En matière de croissance du PIB, la Chine s’est fixé un objectif officiel de 5,5% en 2022. Cet objectif est de plus en plus mis en difficulté par sa politique «zéro Covid». En avril, la production industrielle et les dépenses de consommation se sont contractées à des niveaux jamais vus depuis le début de la pandémie, tandis que le chômage a augmenté. Dans le meilleur des cas, nous prévoyons une croissance du PIB de 4,3% pour 2022. À moins que le pays n'inverse sa stratégie sanitaire actuelle ou ne maîtrise rapidement les contaminations, ce chiffre pourrait tomber en dessous de 4% pour l'ensemble de l'année.
À ce stade, il est difficile d’imaginer que la politique sanitaire se détende avant le Congrès du Parti communiste en novembre 2022, lorsque le président Xi Jinping devrait voir son mandat prolongé. Dans l'intervalle, le gouvernement tente de soutenir l'économie par des changements ciblés, notamment en assouplissant les conditions d'emprunt pour l’achat d’un premier logement. Afin d'augmenter les liquidités, la Banque populaire de Chine a déjà réduit la proportion de dépôts que les banques commerciales doivent garder en réserve.
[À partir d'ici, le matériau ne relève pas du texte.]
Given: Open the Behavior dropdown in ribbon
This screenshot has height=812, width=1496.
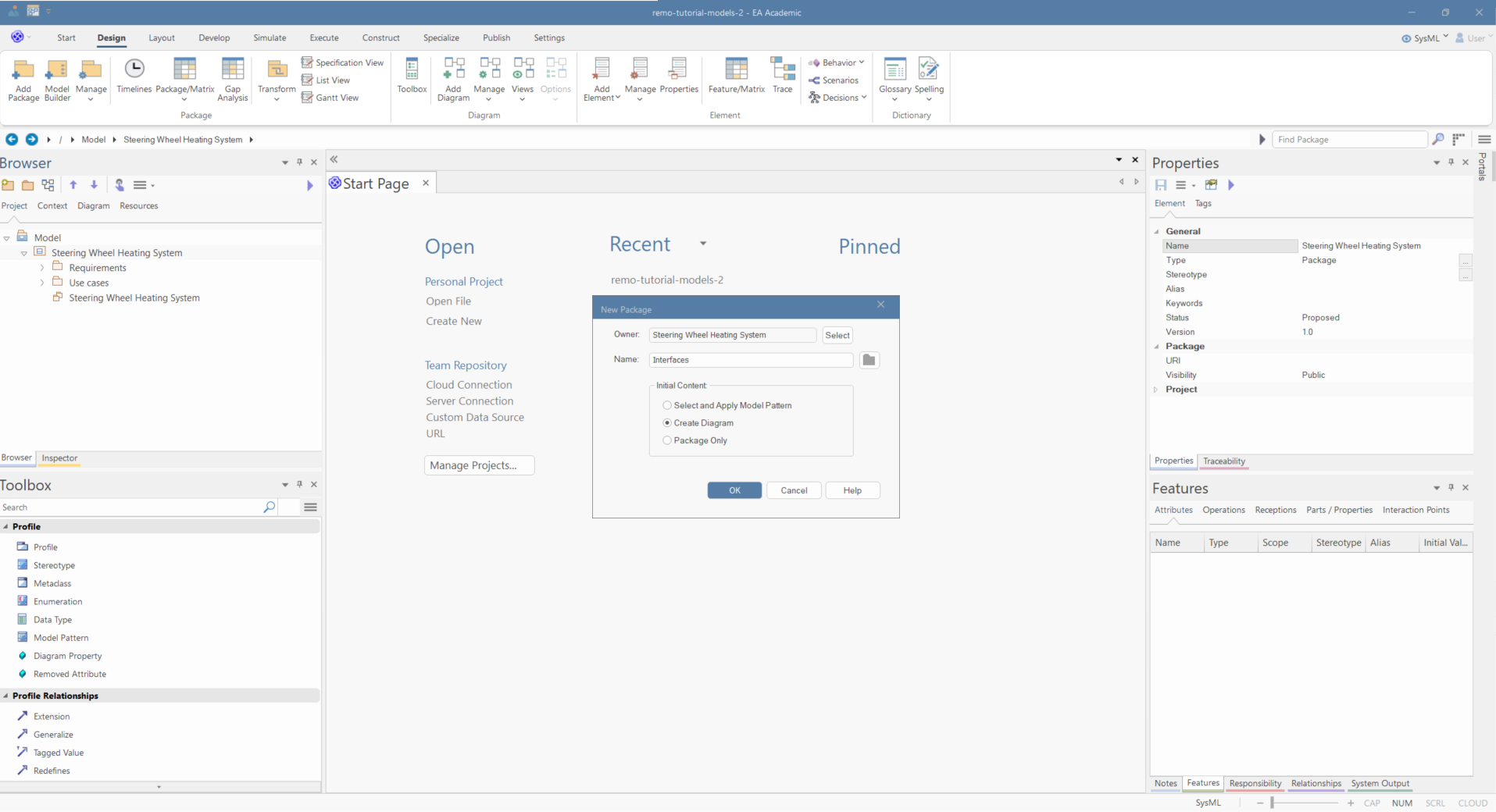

Si les valorisations des entreprises semblent désormais plus attrayantes, elles ne constituent pas en elles-mêmes une thèse d’investissement et la remontée des taux d'intérêt limitera les améliorations futures.
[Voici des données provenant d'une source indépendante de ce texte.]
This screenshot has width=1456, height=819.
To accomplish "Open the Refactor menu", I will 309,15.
Les résultats du premier trimestre ont démontré que les rapports d’entreprises ne sont pas en mesure de mettre les marchés à l’abri d'un sentiment négatif et de sorties de capitaux. Trois risques principaux pèsent sur les perspectives conjoncturelles. Les marchés boursiers resteront volatils jusqu'à ce que la visibilité s’améliore sur l'inflation américaine et le taux terminal de la Fed, la guerre en Ukraine et la situation pandémique en Chine.
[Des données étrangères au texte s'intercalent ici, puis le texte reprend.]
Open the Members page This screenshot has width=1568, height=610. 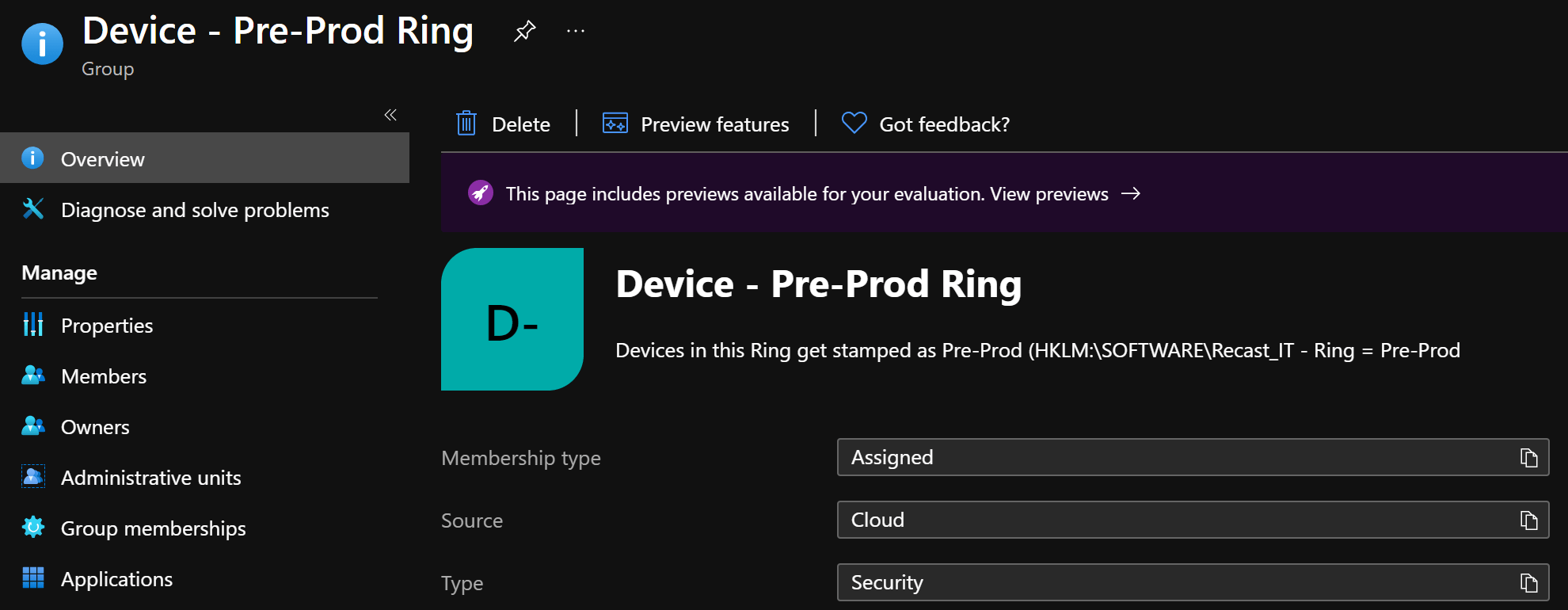104,376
Nous conservons un positionnement neutre sur les actions, que nous conjuguons avec des stratégies de diversification. Nous privilégions les titres, les secteurs et les régions les plus à même de gérer le contexte de taux d'intérêt plus élevés en répercutant la hausse des coûts ou en supportant une croissance plus faible. Nous apprécions en particulier les marchés boursiers américain et britannique. Nous nous concentrons sur les titres de type «valeur» et sur les valeurs de qualité, ainsi que sur les opportunités dans les secteurs de l'énergie, de l'industrie et des matériaux, de même que sur certaines actions de qualité dans les secteurs technologique et de la santé. La durabilité reste un élément clé de chaque décision d'investissement. À la lumière des risques de baisse des marchés actions, nous avons créé des profils de rendement asymétriques au sein de nos portefeuilles, en recourant à des stratégies de type «put spreads» sur indices actions américains et européens.